Because up to half of North Dakota’s private hospital beds are occupied by non-residents, “this puts North Dakota into a mild to moderate shortage of beds,” even assuming a State Hospital staffed for 75 beds, the report said.
The State Hospital should have a specialized role, serving forensic patients involved in the criminal justice system or complex cases and should no longer provide care for the Jamestown and Devils Lake areas, the consultant recommended.
Less than 8% of North Dakota’s 3,323 hospital beds are capable of treating acute behavioral health conditions in a resident home community, according to the study.
For years an acknowledged problem, jails sometimes have housed the mentally ill because of a lack of mental health crisis services, especially in western North Dakota.
“Based upon direct observation and first-hand interviews the issues around incarcerated persons with psychiatric illness in jails are appalling,” the report said. “The backlog of persons who were held in jail and eventually freed without charges being filed is something to be expected in third world countries, certainly not here. Where is the person’s due process? Where is the right to freedom or least restrictive levels of care?”
Urgent telepsychiatry appointments could be available within 24 hours of a request to serve jail inmates, at an estimated yearly cost of $500,000 to $700,000, according to the report. Psychiatric assessments would be completed by a North Dakota-licensed psychiatrist or psychiatric nurse practitioner. Medications would come from a jail formulary to control costs and avoid abuse.
Policymakers are hampered by a lack of comprehensive mental health data in North Dakota, where information is “siloed.” A comprehensive data system, combining public and private providers and funding information, is needed, the study found.
An audit of the State Hospital and eight regional human service centers “would be one way to start getting objective information on where monies are being spent, on who and for what levels of care,” the report said.

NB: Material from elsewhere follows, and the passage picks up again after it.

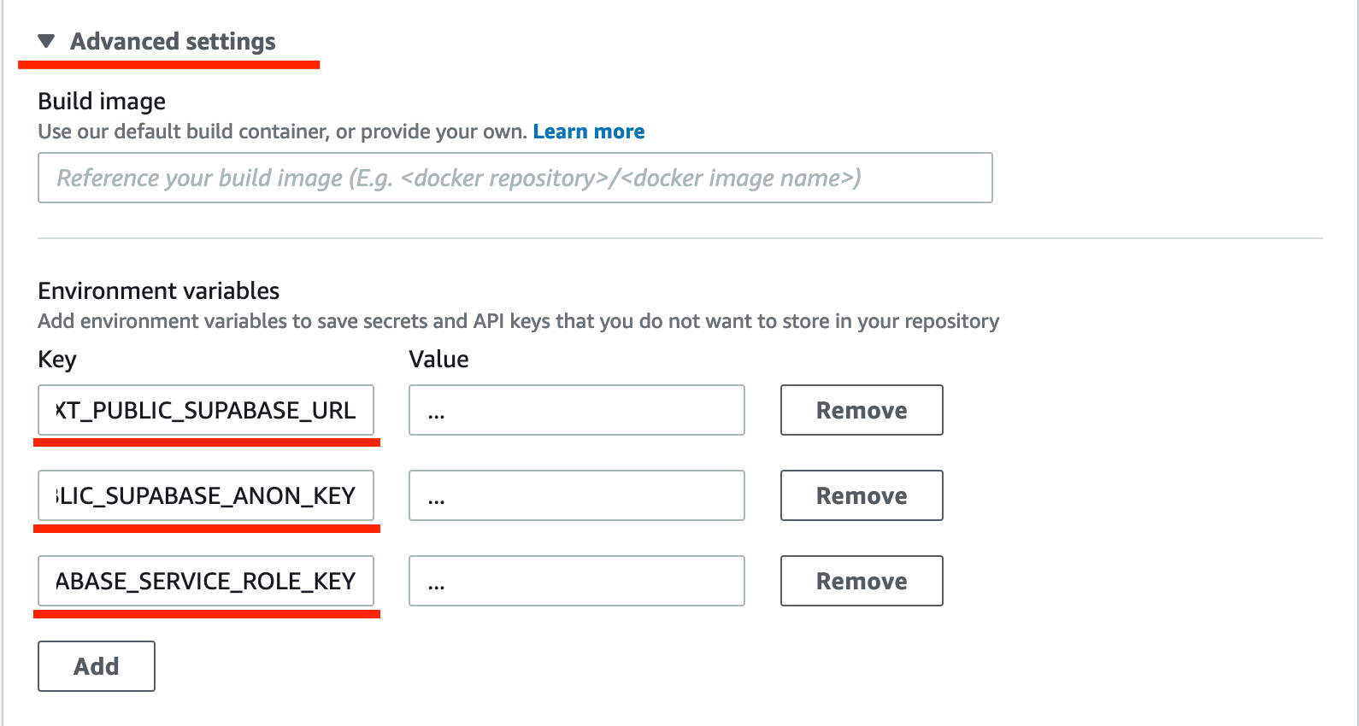Image resolution: width=1359 pixels, height=726 pixels.
Task: Click the Build image section label
Action: pos(101,101)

The study recommended the state take over certification and licensure for behavioral health professionals, now left to volunteer boards.
The consultant urged that, after a decade of studies and discussions about how to improve behavioral health care in the state, action is needed.

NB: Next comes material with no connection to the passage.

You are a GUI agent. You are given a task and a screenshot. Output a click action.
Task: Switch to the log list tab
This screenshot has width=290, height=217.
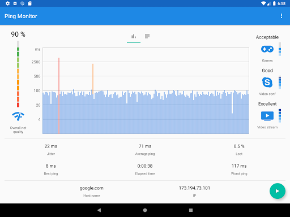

“North Dakota does not have time to continue to study this issue,” the report said. “Everyone knows the challenges. It is time to act.”
Rep. Jon Nelson, R-Rugby, chairman of the interim study committee, said private health care providers have a critical role to play in mental health care delivery.
“We need some partners in this,” he said. “I don’t see the health care industry stepping up to the level they’ll need to.”
Sen. Tim Mathern, D-Fargo, a member of the committee, said the focus must be on shoring up services that are available in communities throughout the state. The primary focus should not be on a new State Hospital, he said.
“We need to solve those foundational issues, lest we build a building and it’s filled up the second day. We still have the same system, unless the state makes needed changes, Mathern said. “To me, it’s kind of a call to fix the human services system.”
He added: “The report calls for all the hospitals in North Dakota to actively take people, even if it’s only for temporary crisis stabilization. There’s so many people that land in a jail or in a police car on their way to Prairie St. John’s,” a psychiatric hospital in Fargo, “or someplace else.”
A final report will be presented later to the committee, which could draft legislation to present to the 2023 legislative session.